Tra ghiacciai che scompaiono e paesaggi che si trasformano, le Svalbard sono lo specchio di un Artico che sta cambiando, e ci riguarda tutti.

Clima, la legge che non è uguale per tutti

Il cambiamento climatico è un fatto ormai noto, un fenomeno globale i cui effetti si manifestano sempre più negli eventi atmosferici intensi che, specialmente nei contesti densamente popolati, possono causare vere e proprie catastrofi.

Tuttavia, è nei luoghi più periferici della Terra che il clima si sta riscaldando ai ritmi più incalzanti. E se è comprensibile che un ghiacciaio ritirato faccia meno scalpore di un’alluvione in una metropoli, osservare quanto sta accadendo nell’Artico è fondamentale per comprendere un fenomeno che ci riguarda tutti.
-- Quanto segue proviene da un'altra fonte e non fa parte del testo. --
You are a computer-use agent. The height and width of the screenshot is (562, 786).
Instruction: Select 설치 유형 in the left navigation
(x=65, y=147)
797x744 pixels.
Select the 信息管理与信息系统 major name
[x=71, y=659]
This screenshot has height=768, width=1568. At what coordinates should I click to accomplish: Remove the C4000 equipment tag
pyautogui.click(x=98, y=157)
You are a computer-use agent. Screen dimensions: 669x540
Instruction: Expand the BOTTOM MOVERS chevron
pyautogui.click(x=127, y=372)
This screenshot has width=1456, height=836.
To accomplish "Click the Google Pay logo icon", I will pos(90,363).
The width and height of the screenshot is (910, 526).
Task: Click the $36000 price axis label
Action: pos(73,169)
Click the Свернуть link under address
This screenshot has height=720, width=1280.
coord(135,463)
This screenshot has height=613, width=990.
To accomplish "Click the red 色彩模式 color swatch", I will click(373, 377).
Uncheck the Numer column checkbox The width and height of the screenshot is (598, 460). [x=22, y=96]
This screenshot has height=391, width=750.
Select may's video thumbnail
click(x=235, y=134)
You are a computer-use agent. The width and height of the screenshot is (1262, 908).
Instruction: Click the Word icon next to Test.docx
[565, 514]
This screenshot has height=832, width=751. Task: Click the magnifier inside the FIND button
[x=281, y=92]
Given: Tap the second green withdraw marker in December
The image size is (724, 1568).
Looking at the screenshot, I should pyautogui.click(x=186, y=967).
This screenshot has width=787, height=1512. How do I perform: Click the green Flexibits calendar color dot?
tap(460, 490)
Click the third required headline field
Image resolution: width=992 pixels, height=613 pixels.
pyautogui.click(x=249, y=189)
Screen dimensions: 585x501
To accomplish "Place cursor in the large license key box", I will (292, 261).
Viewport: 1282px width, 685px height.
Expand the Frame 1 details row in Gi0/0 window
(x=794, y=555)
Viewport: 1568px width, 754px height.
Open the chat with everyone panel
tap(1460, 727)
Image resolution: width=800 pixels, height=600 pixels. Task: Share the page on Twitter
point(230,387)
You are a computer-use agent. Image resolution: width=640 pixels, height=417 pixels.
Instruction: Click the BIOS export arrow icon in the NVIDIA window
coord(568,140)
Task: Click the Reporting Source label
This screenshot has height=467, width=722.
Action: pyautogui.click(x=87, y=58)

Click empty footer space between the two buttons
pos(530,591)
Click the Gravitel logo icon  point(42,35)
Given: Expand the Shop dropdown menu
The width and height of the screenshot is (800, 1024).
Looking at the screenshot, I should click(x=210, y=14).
Nell’Artico, i ghiacci sono sempre meno perenni e le acque si scaldano a ritmi inediti. Un epicentro di questi fenomeni sono le isole Svalbard, vero e proprio laboratorio naturale per osservare il cambiamento in azione. A metà strada tra la Norvegia continentale e il Polo Nord, in questo arcipelago si stanno registrando fenomeni rapidi e intensi, ma ben documentati dalla scienza.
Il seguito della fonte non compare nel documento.